Soft cosine distance between two vectors (Python)

I am wondering if there is a good way to calculate the soft cosine distance between two vectors of numbers. So far, I have seen solutions for sentences, which however did not help me, unfortunately.

Say I have two vectors like this:

a = [0,.25,.25,0,.5]
b = [.5,.0,.0,0.25,.25]

Now, I know that the features in the vectors exhibit some degree of similarity among them. This is described via:

s = [[0,.67,.25,0.78,.53]
     [.53,0,.33,0.25,.25]
     [.45,.33,0,0.25,.25]
     [.85,.04,.11,0,0.25]
     [.95,.33,.44,0.25,0]]

So a and b are 1x5 vectors, and s is a 5x5 matrix, describing how similar the features in a and b are.

Now, I would like to calculate the soft cosine distance between a and b, but accounting for between-feature similarity. I found this formula, which should calculate what I need: soft cosine formula

I already tried implementing it using numpy:

import numpy as np

soft_cosine = 1 - (np.dot(a,np.dot(s,b)) / (np.sqrt(np.dot(a,np.dot(s,b))) * np.sqrt(np.dot(a,np.dot(s,b)))))

It is supposed to produce a number between 0 and 1, with a higher number indicating a higher distance between a and b. However, I am running this on a larger dataframe with multiple vectors a and b, and for some it produces negative values. Clearly, I am doing something wrong.

Any help is greatly appreciated, and I am happy to clarify what need clarification!

Best, Johannes

1 answer

  • answered 2021-04-21 17:52 RandomGuy

    From what I see it may just be a formula error. Could you please try with mine ?

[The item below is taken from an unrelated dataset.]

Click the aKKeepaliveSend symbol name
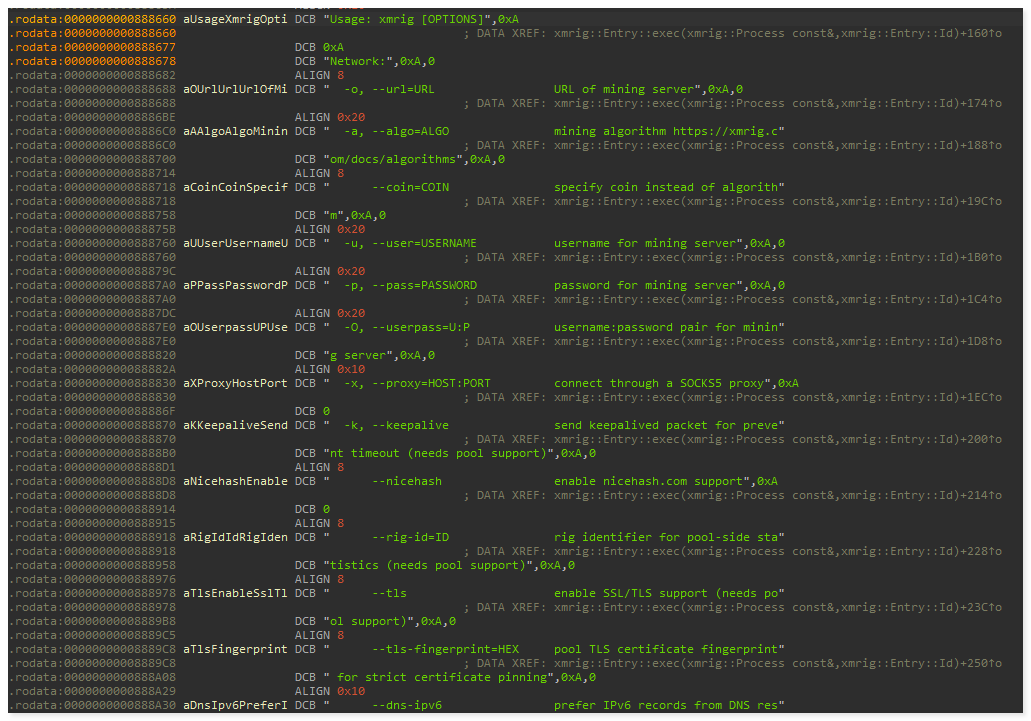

    soft_cosine = a @ (s@b) / np.sqrt( (a @ (s@a) ) * (b @ (s@b) ) )
    

    I use the @ operator (which is a shorthand for np.matmul on ndarrays), as I find it cleaner to write : it's just matrix multiplication, no matter if 1D or 2D. It is a simple way to compute a dot product between two 1D arrays, with less code than the usual np.dot function.